Will you write down every one of the following entries word for word, with no changes?

— begin Recorded information —

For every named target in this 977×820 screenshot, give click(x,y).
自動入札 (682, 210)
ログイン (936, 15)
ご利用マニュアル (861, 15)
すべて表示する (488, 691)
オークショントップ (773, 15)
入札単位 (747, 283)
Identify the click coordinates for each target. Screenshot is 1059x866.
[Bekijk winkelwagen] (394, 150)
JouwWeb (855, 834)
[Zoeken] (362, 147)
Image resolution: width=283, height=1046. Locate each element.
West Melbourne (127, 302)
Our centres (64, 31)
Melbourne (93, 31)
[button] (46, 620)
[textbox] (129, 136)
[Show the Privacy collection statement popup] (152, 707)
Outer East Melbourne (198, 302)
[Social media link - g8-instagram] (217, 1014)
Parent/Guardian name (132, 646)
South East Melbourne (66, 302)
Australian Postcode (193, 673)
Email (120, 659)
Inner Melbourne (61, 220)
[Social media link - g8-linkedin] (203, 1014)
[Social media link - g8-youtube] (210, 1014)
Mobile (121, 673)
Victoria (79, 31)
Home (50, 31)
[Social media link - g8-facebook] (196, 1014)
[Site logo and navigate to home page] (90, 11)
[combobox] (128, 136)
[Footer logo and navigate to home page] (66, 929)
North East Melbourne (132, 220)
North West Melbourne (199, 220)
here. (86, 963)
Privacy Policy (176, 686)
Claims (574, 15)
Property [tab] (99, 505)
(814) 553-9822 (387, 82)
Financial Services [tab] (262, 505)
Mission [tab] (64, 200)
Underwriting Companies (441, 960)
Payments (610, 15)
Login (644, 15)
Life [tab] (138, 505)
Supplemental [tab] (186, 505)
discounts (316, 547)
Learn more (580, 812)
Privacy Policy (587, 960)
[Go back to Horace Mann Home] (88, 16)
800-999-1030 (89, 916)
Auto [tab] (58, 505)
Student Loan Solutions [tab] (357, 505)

— end Recorded information —

[Result of the exercise]:
For every named target in this 977×820 screenshot, give click(x,y).
自動入札 (682, 210)
ログイン (936, 15)
ご利用マニュアル (861, 15)
すべて表示する (488, 691)
オークショントップ (773, 15)
入札単位 (747, 283)
Identify the click coordinates for each target. Screenshot is 1059x866.
[Bekijk winkelwagen] (394, 150)
JouwWeb (855, 834)
[Zoeken] (362, 147)
Image resolution: width=283, height=1046. Locate each element.
West Melbourne (127, 302)
Our centres (64, 31)
Melbourne (93, 31)
[button] (46, 620)
[textbox] (129, 136)
[Show the Privacy collection statement popup] (152, 707)
Outer East Melbourne (198, 302)
[Social media link - g8-instagram] (217, 1014)
Parent/Guardian name (132, 646)
South East Melbourne (66, 302)
Australian Postcode (193, 673)
Email (120, 659)
Inner Melbourne (61, 220)
[Social media link - g8-linkedin] (203, 1014)
[Social media link - g8-youtube] (210, 1014)
Mobile (121, 673)
Victoria (79, 31)
Home (50, 31)
[Social media link - g8-facebook] (196, 1014)
[Site logo and navigate to home page] (90, 11)
[combobox] (128, 136)
[Footer logo and navigate to home page] (66, 929)
North East Melbourne (132, 220)
North West Melbourne (199, 220)
here. (86, 963)
Privacy Policy (176, 686)
Claims (574, 15)
Property [tab] (99, 505)
(814) 553-9822 (387, 82)
Financial Services [tab] (262, 505)
Mission [tab] (64, 200)
Underwriting Companies (441, 960)
Payments (610, 15)
Login (644, 15)
Life [tab] (138, 505)
Supplemental [tab] (186, 505)
discounts (316, 547)
Learn more (580, 812)
Privacy Policy (587, 960)
[Go back to Horace Mann Home] (88, 16)
800-999-1030 (89, 916)
Auto [tab] (58, 505)
Student Loan Solutions [tab] (357, 505)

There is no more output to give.